Single by Roberto Carlos and Rocío Dúrcal

from the album Super Héroe
- Released: 1991
- Recorded: 1991
- Genre: Latin pop · Latin ballad
- Length: 3:53
- Label: Sony Discos
- Songwriter: Alejandro Vezanni · Roberto Livi
- Producer: Roberto Livi

Roberto Carlos singles chronology
| "Mujer" (1991) | "Si Piensas, Si Quieres" (1991) | "Adónde Andarás Paloma" (1992) |

Rocío Dúrcal singles chronology
| "A Que Me Quedo Contigo" (1991) | "Si Piensas, Si Quieres" (1991) | "Fue un Placer Conocerte" (1992) |

= Si Piensas, Si Quieres =

"Si Piensas, Si Quieres" (English: If You Think So, If You Want To) is a Latin pop song performed by Brazilian singer-songwriter Roberto Carlos from his studio album Super Héroe (1991). The track was written by Alejandro Vezanni and Roberto Livi and produced by Livi, and features vocals by Spanish performer Rocío Dúrcal. It was released as the album's lead single in Latin America and the United States. A Portuguese-language version of the song was also recorded as "Se Você Quer" with featured vocals from fellow Brazilian singer Fafá de Belém.

The song, about a couple that splits and want to get back together, peaked atop the Billboards Latin Songs chart, becoming the third number-one song in the chart for both performers and has been included on several compilation albums. "Si Piensas, Si Quieres" earned a nomination for Latin Pop Song of the Year at the American Society of Composers, Authors and Publishers Awards of 1993.

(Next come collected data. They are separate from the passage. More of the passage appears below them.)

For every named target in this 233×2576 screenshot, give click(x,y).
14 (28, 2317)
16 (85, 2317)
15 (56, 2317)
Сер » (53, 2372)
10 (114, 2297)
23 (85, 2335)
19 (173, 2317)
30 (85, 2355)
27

==Background and release==
Brazilian singer-songwriter Roberto Carlos recorded his Super Héroe released in late 1991 and produced by Roberto Livi. The album is the follow-up to the self-titled album by Carlos that was awarded the Grammy Award for Best Latin Pop Performance in 1989. Carlos was joined by Spanish singer-songwriter Rocío Dúrcal on the recording of "Si Piensas, Si Quieres", a song about a couple that splits and want to get back together. Upon release in late 1991, the song became a success peaking at the top of the Billboards Latin Songs chart (formerly Hot Latin Tracks), becoming the third number-one single for Carlos in the chart following "Si El Amor Se Va" ("If Love Goes Away") (1988) and "Abre las Ventanas al Amor" ("Open the Windows for Love") (1990), and also the third for Dúrcal after "La Guirnalda" ("The Garland") (1986) and "Como Tu Mujer" ("As Your Woman") (1989).

"Si Piensas, Si Quieres" has been included on several compilation albums released by Carlos and Dúrcal. Following Dúrcal's passing in 2006 the track was added to Una Estrella en el Cielo, a collection of duets recorded by Dúrcal with Juan Gabriel, Julio Iglesias and Joaquín Sabina among others. Also on the albums Amor Eterno: Los Éxitos (2006), Duetos (2009) and Eternamente (2012), released by Dúrcal, the song can be found. Carlos included the track on Pájaro Hérido: Linea Azul, Vol. 10 (2003) and Antología: Todos los Grandes Éxitos (2006).

==Chart performance==
"Si Piensas, Si Quieres" was released as the lead single from Super Héroe. The track debuted in the Billboard Latin Songs chart at number 35 in the week of 7 December 1991, climbing to the top ten two weeks later. "Si Piensas, Si Quieres" peaked at number one on 29 February 1992, replacing "Inolvidable" by Mexican performer Luis Miguel and being succeeded by "Nada Se Compara Contigo" by Salvadoran singer-songwriter Álvaro Torres, one week later. "Si Piensas, Si Quieres" ended 1992 as the seventh best performing Latin single of the year in the United States and was nominated for Latin Pop Song of the Year at the American Society of Composers, Authors and Publishers Awards of 1993. In November 1999, "Si Piensas, Si Quieres" was labeled as one of the "hottest tracks" for Sony Discos in a list including the most successful songs released by the label since the launching of the Billboard Hot Latin Tracks chart in 1986.